What most impressed me about Spider-Man though was not any one single factor, but just how complete a game it actually was. Graphically it's about as good as the PlayStation is ever going to get, with a wide breadth of indoor and outdoor textures and a lot of high-quality character models, and in terms of gameplay, while the controls are slightly flawed there's just so much to do and see, and plenty of sub-objectives to keep you interested. For fans of the series, too, there are enough fan-specific elements such as the Stan Lee voiceovers and comic book covers, not to mention the character descriptions to keep you occupied for weeks. The story is hardly original but that doesn't really matter, as in a sense you are playing out a comic book, and as much as it's about story it's about recognition of characters and scenarios and the opportunity to control your hero's path, which Spider-Man offers in bulk. It's hardly just running in a straight line to the end of the level either, there are sections where you have to scale the sides of buildings while avoiding the crosshairs of police snipers, or rocket launchers, and even levels where you're fighting bad guys on the top of the NYC subway trains to save Mary Jane!

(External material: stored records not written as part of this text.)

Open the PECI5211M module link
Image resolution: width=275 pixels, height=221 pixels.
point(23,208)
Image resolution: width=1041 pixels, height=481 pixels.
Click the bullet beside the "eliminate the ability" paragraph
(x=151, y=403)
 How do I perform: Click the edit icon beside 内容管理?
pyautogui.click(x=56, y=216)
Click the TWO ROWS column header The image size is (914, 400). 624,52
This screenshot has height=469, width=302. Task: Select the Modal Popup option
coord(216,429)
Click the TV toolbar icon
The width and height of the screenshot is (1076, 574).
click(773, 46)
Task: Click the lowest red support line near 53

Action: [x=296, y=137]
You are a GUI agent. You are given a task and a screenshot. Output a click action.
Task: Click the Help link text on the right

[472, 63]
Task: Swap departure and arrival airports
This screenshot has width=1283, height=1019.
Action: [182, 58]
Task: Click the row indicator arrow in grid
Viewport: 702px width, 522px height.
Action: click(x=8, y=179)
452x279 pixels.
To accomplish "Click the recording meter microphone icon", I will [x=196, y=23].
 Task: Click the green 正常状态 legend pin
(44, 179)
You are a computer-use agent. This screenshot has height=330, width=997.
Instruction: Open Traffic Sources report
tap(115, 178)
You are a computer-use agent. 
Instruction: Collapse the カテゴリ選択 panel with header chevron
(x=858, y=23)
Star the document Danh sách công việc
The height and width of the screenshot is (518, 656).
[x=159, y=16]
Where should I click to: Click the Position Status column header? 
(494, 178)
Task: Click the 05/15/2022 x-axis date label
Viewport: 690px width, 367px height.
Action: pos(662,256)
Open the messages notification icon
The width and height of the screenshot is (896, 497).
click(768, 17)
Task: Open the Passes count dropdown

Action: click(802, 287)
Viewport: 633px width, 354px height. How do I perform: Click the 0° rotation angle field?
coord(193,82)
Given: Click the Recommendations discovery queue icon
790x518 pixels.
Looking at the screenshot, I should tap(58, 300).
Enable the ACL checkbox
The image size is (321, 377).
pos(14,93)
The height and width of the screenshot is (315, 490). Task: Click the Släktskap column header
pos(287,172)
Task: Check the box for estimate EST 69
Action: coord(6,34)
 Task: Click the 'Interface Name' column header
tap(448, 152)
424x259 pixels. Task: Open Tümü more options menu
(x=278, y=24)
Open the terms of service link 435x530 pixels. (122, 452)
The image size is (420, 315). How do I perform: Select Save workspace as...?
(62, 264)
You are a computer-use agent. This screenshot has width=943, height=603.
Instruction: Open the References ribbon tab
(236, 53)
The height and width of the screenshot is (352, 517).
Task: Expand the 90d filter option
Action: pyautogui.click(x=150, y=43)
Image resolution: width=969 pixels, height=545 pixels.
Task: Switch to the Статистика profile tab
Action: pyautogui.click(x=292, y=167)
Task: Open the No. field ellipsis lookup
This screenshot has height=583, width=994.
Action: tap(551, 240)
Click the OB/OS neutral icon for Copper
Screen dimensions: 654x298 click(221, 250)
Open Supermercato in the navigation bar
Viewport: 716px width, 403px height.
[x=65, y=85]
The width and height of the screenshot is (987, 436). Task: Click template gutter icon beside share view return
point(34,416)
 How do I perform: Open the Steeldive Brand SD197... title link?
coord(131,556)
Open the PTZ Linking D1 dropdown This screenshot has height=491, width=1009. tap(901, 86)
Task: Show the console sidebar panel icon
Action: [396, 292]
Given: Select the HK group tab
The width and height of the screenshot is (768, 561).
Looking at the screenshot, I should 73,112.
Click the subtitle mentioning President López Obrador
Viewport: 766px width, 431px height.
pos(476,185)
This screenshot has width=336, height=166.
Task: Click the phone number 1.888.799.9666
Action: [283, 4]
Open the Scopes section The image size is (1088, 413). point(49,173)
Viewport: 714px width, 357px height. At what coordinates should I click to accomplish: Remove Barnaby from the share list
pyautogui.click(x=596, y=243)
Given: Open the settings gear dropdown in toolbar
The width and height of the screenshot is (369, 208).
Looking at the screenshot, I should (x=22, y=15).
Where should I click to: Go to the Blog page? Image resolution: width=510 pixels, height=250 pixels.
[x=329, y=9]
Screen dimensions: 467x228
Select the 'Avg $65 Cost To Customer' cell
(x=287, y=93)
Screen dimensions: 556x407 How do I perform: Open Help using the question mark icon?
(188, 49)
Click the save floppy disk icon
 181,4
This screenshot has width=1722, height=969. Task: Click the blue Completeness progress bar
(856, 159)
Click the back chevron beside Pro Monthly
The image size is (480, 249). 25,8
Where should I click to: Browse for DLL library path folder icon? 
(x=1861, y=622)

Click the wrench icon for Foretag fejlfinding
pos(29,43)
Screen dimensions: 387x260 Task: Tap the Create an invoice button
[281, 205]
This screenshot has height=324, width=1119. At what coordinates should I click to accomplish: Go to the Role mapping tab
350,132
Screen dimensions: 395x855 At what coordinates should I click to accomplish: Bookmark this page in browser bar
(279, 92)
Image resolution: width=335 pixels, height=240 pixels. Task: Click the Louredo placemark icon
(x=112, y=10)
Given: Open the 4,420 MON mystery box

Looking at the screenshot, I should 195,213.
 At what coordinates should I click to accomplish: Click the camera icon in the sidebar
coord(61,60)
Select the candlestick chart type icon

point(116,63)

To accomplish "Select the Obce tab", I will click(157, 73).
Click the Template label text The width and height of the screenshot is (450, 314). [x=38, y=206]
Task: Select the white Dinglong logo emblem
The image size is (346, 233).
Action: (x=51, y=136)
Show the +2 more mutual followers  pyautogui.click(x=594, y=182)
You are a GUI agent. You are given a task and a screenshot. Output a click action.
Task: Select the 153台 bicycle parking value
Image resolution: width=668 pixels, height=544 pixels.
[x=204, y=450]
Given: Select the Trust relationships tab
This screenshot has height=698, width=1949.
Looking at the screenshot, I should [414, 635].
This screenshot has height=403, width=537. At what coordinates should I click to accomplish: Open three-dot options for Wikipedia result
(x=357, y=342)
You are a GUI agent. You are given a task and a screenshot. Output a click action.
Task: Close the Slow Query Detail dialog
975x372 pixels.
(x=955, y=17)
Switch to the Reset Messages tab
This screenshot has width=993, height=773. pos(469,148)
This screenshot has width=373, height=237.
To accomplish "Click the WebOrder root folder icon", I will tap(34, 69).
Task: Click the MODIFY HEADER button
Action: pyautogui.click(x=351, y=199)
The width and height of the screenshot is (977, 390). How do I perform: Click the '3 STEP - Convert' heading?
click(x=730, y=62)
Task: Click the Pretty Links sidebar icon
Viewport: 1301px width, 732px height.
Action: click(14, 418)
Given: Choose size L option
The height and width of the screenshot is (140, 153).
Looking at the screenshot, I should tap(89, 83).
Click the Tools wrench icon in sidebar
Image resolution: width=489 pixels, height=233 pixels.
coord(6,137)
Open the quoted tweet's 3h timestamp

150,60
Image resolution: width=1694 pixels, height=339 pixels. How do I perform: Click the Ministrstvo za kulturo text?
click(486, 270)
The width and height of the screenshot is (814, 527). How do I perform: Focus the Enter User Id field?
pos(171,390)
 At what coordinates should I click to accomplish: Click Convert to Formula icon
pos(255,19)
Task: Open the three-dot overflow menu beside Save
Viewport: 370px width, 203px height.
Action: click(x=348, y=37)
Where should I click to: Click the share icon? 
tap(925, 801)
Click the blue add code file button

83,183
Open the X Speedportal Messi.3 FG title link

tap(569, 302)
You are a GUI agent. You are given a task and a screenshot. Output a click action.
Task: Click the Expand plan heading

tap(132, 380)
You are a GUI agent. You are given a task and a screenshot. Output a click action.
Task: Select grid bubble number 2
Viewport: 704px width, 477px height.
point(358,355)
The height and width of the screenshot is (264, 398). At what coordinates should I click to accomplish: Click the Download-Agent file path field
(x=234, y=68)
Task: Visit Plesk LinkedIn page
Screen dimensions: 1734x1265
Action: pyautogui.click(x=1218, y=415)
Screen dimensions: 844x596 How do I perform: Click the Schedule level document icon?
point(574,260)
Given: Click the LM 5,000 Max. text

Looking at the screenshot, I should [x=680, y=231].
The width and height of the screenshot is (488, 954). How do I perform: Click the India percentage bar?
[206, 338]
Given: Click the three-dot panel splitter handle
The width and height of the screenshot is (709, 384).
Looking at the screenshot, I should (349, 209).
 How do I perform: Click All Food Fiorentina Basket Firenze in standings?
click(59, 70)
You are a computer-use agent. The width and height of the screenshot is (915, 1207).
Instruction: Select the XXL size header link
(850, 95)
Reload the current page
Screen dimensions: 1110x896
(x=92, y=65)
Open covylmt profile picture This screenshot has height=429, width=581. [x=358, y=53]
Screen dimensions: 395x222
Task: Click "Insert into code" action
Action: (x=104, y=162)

My personal favourite comes early on, when you've busted in to the upper floors of the Daily Bugle to save Jameson from Scorpion, and instead of thanking you, he yells "Spider-Man? I asked for the Police and I get this!" Sublime.
The game really does the Spider-Man dynasty justice; lets just hope the lineage continues in quality with the forthcoming PS2 version. If you own a PlayStation though, don't be daft, get out there and buy this, now.